(WHAT THIS TASK INVOLVES) Copy the material below word for word, from the line with "Select the payflex logo" up to and including the line with "Select Expenses cell".

(GIVEN ENTRIES)
==================================================
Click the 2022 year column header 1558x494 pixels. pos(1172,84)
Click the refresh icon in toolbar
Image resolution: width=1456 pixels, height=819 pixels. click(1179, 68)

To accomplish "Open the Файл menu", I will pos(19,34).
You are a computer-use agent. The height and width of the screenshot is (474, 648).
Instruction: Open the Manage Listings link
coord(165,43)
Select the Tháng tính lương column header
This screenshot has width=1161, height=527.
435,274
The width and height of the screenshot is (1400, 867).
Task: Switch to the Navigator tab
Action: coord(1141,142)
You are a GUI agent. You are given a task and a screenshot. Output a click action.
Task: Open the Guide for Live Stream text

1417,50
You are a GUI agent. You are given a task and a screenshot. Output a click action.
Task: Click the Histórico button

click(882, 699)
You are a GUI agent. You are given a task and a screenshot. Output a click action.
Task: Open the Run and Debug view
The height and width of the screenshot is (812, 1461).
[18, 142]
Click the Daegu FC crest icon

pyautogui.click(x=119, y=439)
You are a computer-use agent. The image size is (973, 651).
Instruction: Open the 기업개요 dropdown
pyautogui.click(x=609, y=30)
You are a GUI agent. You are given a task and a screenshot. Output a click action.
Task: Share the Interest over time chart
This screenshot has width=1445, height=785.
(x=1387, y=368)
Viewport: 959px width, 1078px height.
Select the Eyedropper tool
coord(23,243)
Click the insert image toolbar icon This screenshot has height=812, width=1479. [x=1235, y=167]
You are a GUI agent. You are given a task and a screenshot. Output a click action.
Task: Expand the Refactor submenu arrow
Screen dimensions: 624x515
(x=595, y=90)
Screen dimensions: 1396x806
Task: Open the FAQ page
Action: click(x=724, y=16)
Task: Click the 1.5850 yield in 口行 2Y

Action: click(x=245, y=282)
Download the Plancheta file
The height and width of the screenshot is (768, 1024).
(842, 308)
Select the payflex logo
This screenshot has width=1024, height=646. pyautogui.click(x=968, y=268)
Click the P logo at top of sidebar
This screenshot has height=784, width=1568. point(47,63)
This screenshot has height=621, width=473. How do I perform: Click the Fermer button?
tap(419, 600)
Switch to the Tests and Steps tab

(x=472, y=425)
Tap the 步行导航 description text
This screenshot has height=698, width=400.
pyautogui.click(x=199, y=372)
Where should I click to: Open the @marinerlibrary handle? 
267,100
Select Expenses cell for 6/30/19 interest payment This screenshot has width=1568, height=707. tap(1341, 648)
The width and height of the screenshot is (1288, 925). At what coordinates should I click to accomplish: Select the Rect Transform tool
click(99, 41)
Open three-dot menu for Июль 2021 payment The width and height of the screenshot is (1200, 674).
==================================================
(EXERCISE RESPONSE)
Select the payflex logo
This screenshot has width=1024, height=646. pyautogui.click(x=968, y=268)
Click the P logo at top of sidebar
This screenshot has height=784, width=1568. point(47,63)
This screenshot has height=621, width=473. How do I perform: Click the Fermer button?
tap(419, 600)
Switch to the Tests and Steps tab

(x=472, y=425)
Tap the 步行导航 description text
This screenshot has height=698, width=400.
pyautogui.click(x=199, y=372)
Where should I click to: Open the @marinerlibrary handle? 
267,100
Select Expenses cell for 6/30/19 interest payment This screenshot has width=1568, height=707. tap(1341, 648)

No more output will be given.